1. Explain what classifies a mutation as “temperature‑sensitive” by comparing phenotype(s) with a wildtype allele.
2. How is this type of phenotype explained by protein behaviour?

1. Would the following types of mutations most likely have: severe effects, mild effects, or no effect on protein function? Briefly explain your answers. Note that there may be more than one correct answer, but you need only to give one sensible answer and explain your reasoning.                                                                                                                                               [6 marks]

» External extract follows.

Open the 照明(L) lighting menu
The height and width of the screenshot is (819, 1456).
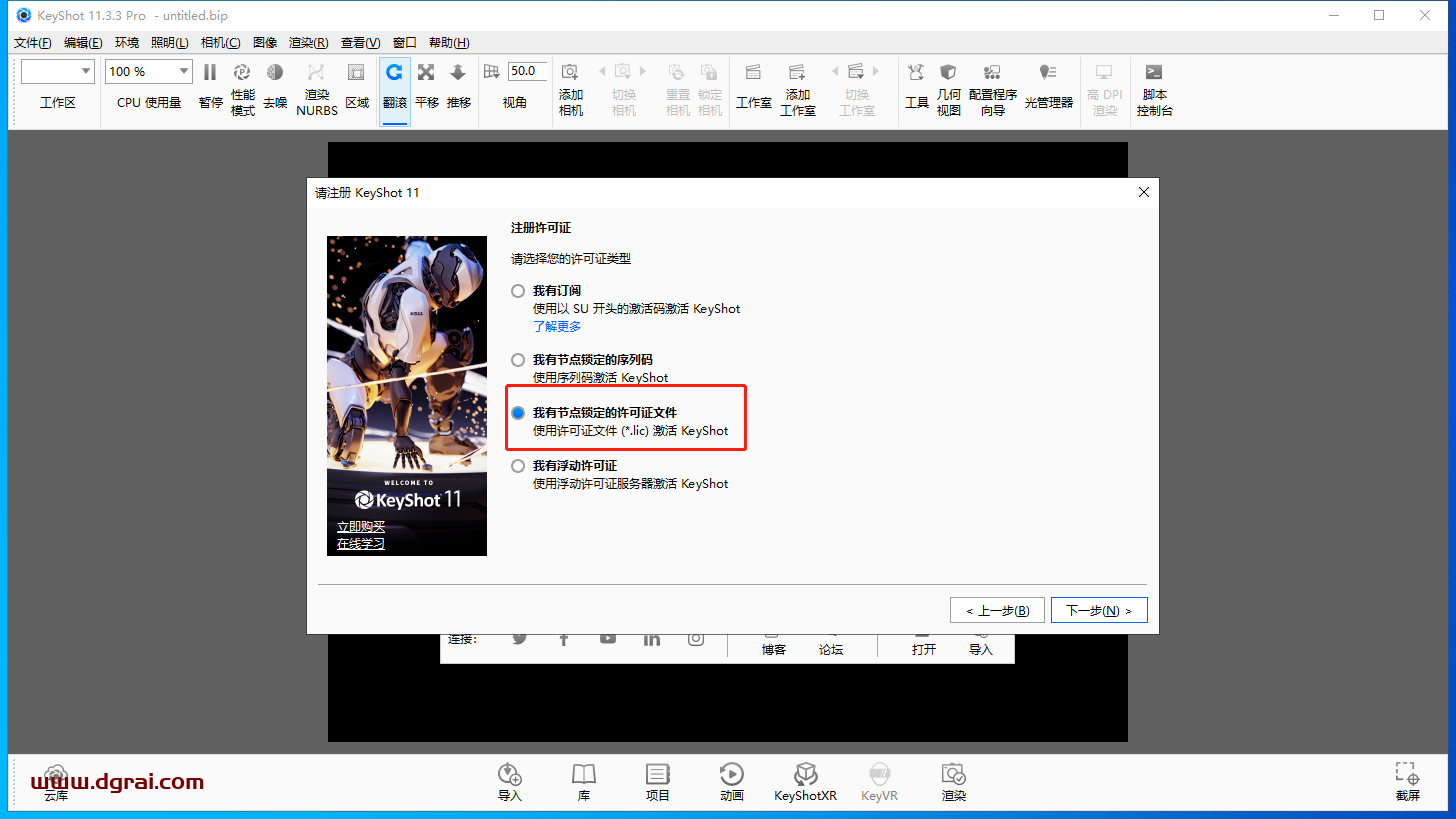click(x=170, y=43)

1. A nonsense mutation occurring in sequences encoding amino acids near the carboxy terminus of the protein
2. A missense mutation affecting the active site of the protein
3. A frameshift mutation near the 5’ end of the open reading frame

Answer 1

Explain what classifies a mutation as “temperature‑sensitive” by comparing phenotype(s) with a wildtype allele.
The temperature sentivive mutation means, the phenotype is observed only in the permissible or optimal temperature. Suboptimal or higher temperature inhibits the expression of required phenotype. This is the basic logic of temperature mutant. For example, the Himalyan rabbit. It exhibits red eyes and white fur in the colder temperature, and when temperatures rise, it looses its characteristic look.
This is the classical example of temperature mutant. such mutants are regularly used in research to produce gene silencing or gene knowckouts.

How is this type of phenotype explained by protein behaviour?
When the temperature is permissible, the mutant protein is expressed and properly folded. Such proteins function normally and produce the phenotype. But when the temperature is not permissible or higher, the proteins do not fold normally and this results in loss of protein function, resulting in loss of phenotype.

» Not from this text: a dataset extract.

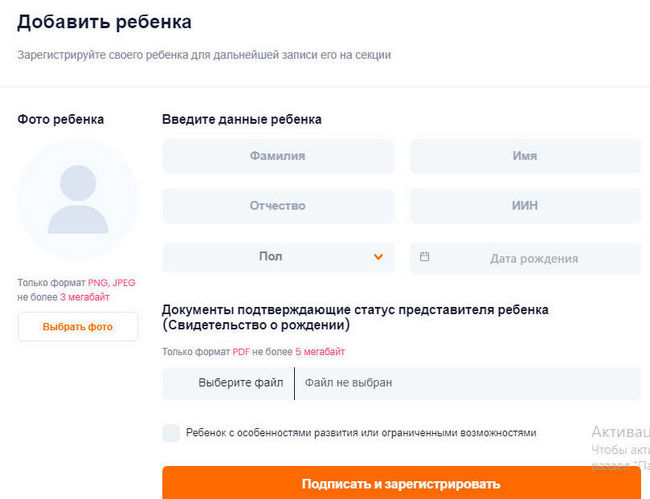650x499 pixels.
Task: Click the Введите данные ребенка heading
Action: point(241,120)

Would the following types of mutations most likely have: severe effects, mild effects, or no effect on protein function? Briefly explain your answers. Note that there may be more than one correct answer, but you need only to give one sensible answer and explain your reasoning.   
A nonsense mutation occurring in sequences encoding amino acids near the carboxy terminus of the protein
   Non sense mutation adds stop codons to the sequence. But the site is carboxy which is the end region of the protein, so the non sense mutation will not have any effect on the normal protein function.
  
A missense mutation affecting the active site of the protein
   Missense mutation, results in addition of different amino acid. Such point mutations in the active site of the protein would have mild effects on the function of protein.
  
A frameshift mutation near the 5’ end of the open reading frame
   Frameshift mutation would mean skipping the first start codon, but the next AUG may be used as start codon. This would result in entire sequence to be read in wrong way and protein formed may not carry the intended function. so effect is severe.